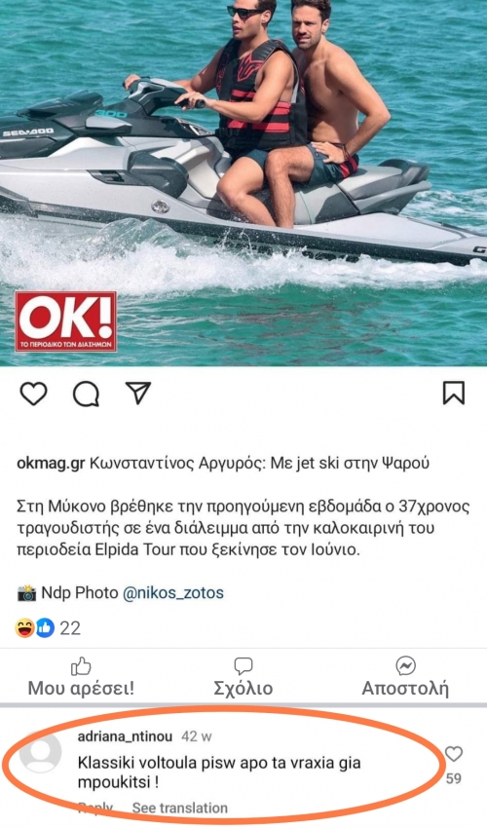Tap the heart icon below the photo
487x828 pixels.
point(34,394)
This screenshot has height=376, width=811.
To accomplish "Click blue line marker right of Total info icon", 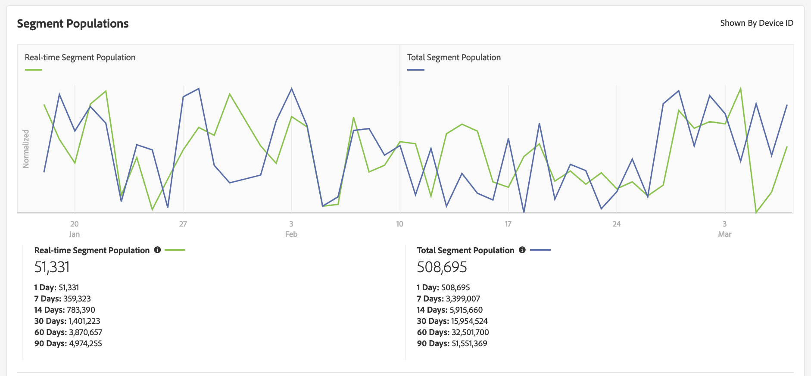I will pyautogui.click(x=540, y=250).
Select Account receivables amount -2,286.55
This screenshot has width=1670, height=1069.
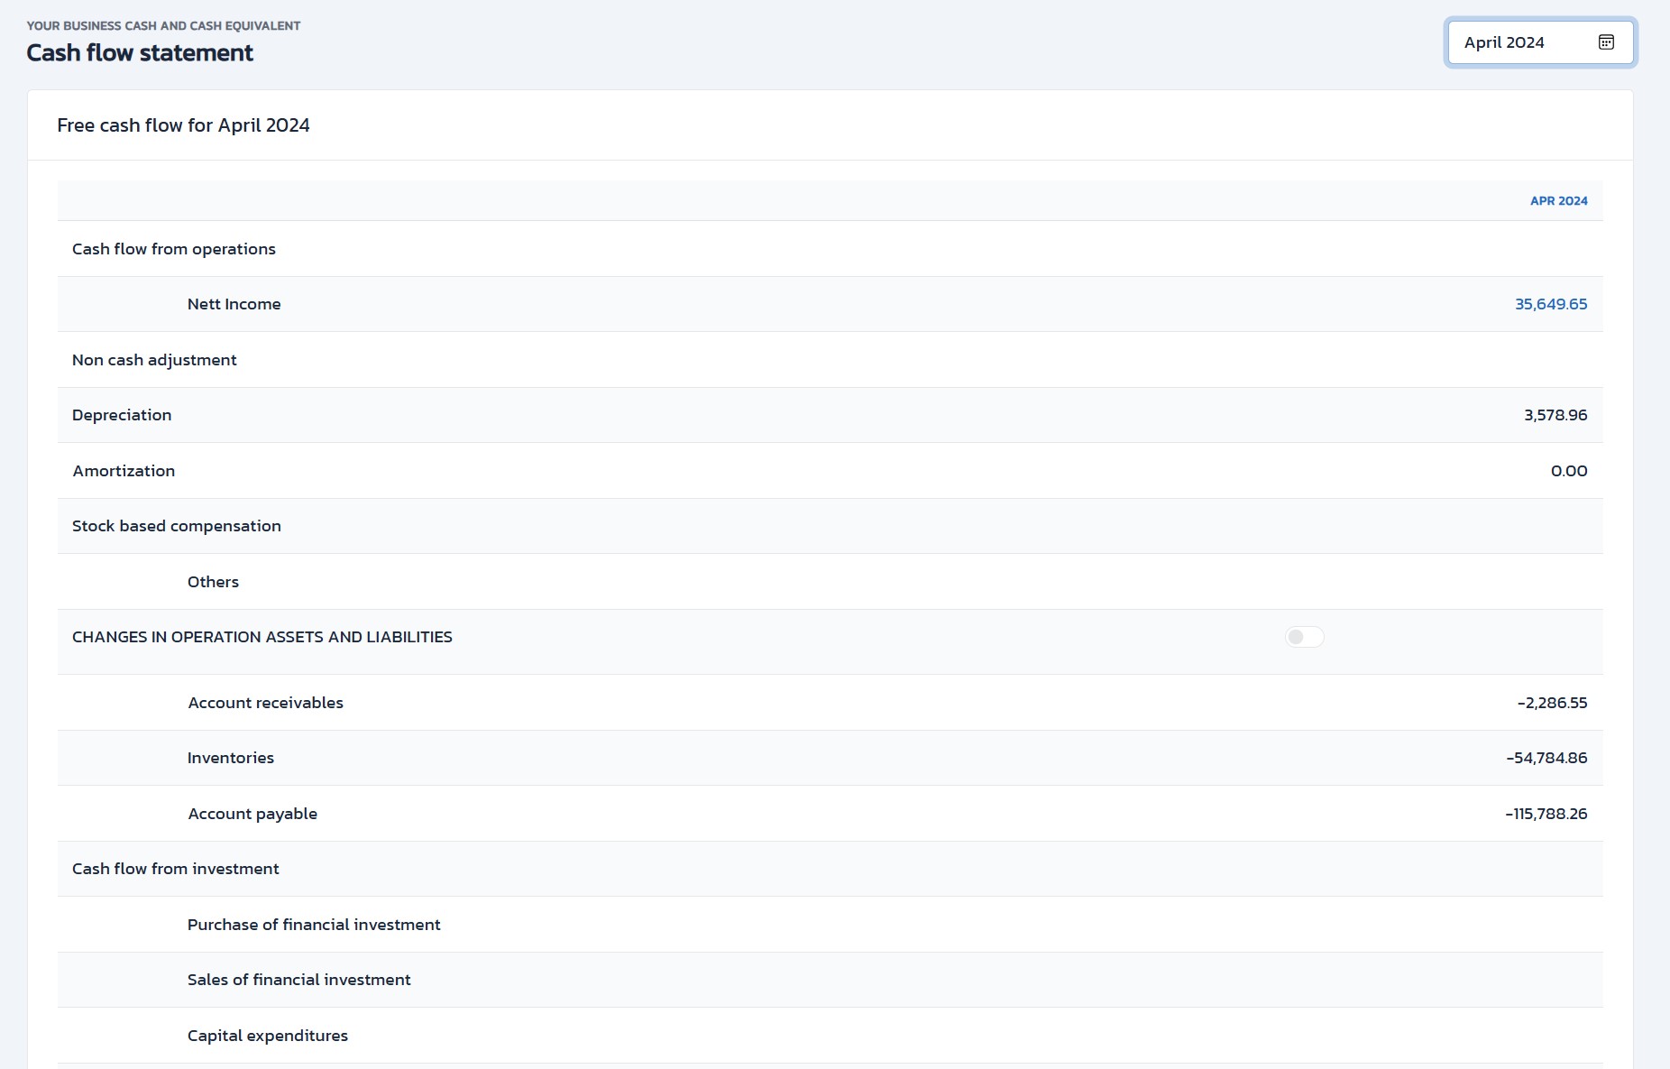pos(1551,703)
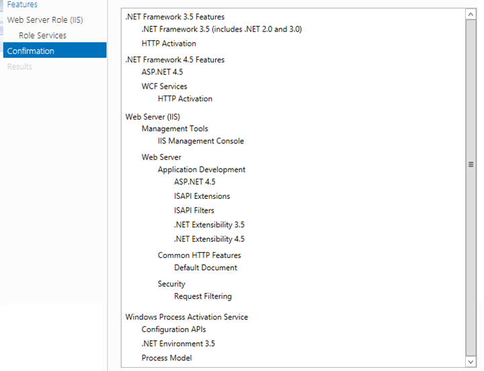Click .NET Extensibility 4.5 entry
Screen dimensions: 484x371
coord(209,239)
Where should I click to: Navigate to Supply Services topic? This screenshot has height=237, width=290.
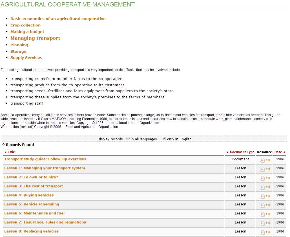coord(26,57)
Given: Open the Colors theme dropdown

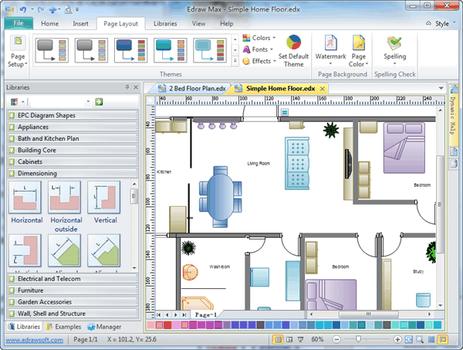Looking at the screenshot, I should click(261, 38).
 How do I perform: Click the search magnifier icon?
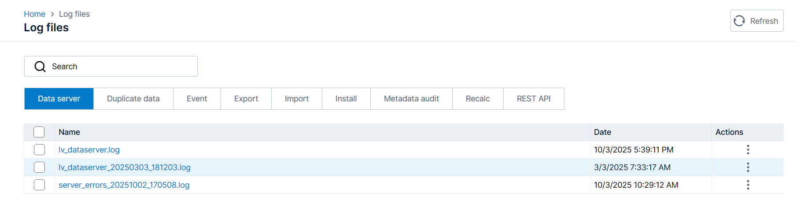coord(40,67)
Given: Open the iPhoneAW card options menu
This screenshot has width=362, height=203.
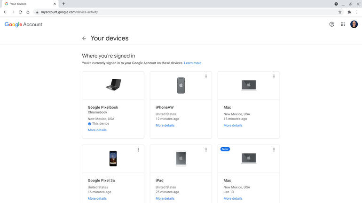Looking at the screenshot, I should click(206, 76).
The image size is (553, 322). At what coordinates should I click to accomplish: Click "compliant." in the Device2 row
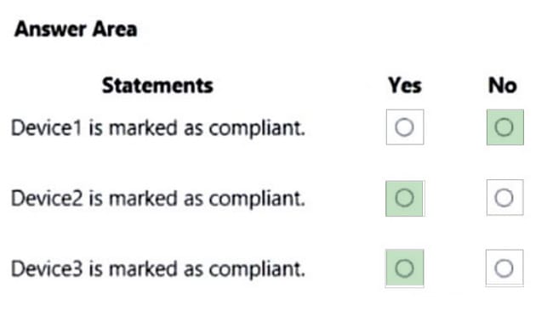(x=257, y=199)
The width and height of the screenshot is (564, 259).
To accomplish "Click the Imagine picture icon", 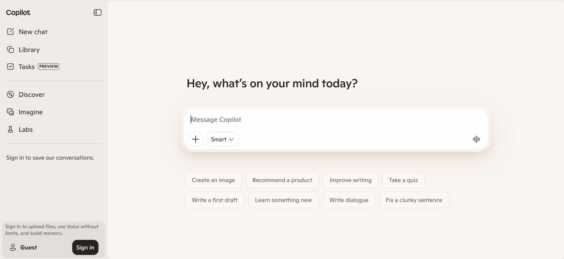I will click(10, 112).
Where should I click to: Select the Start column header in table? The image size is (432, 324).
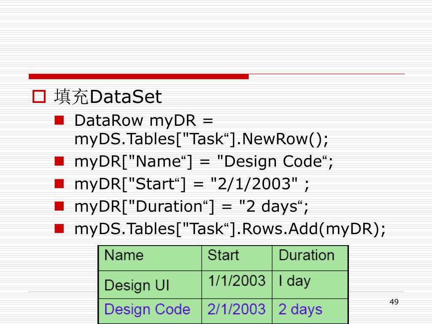click(223, 255)
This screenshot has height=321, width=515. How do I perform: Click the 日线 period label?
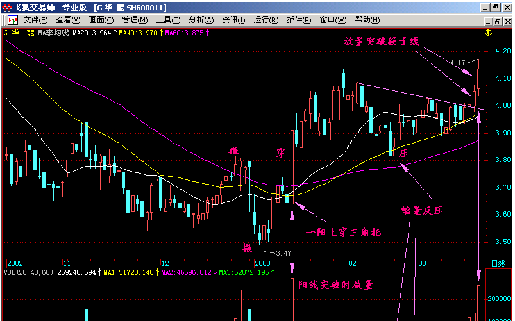[498, 263]
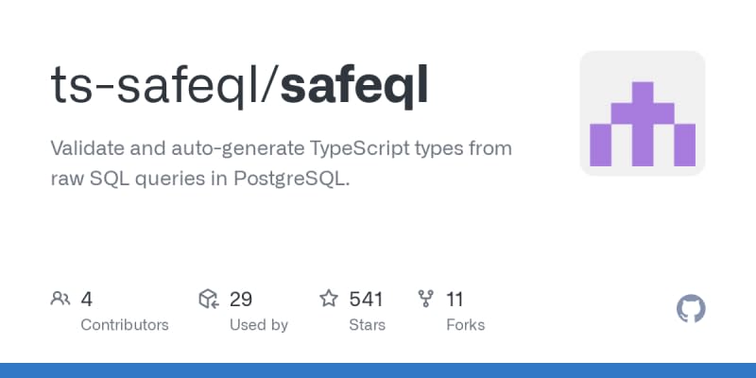The image size is (756, 378).
Task: Select the stars count 541
Action: coord(366,300)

##########

What is expected:
Could you repeat exactly the lines from the one containing "This screenshot has height=321, width=515." through the last line of the records, both included, without the pictures?

Your solution:
This screenshot has height=321, width=515. How do I perform: Click the 日线 period label?
[498, 263]
The image size is (756, 378).
Task: Select the stars count 541
Action: coord(366,300)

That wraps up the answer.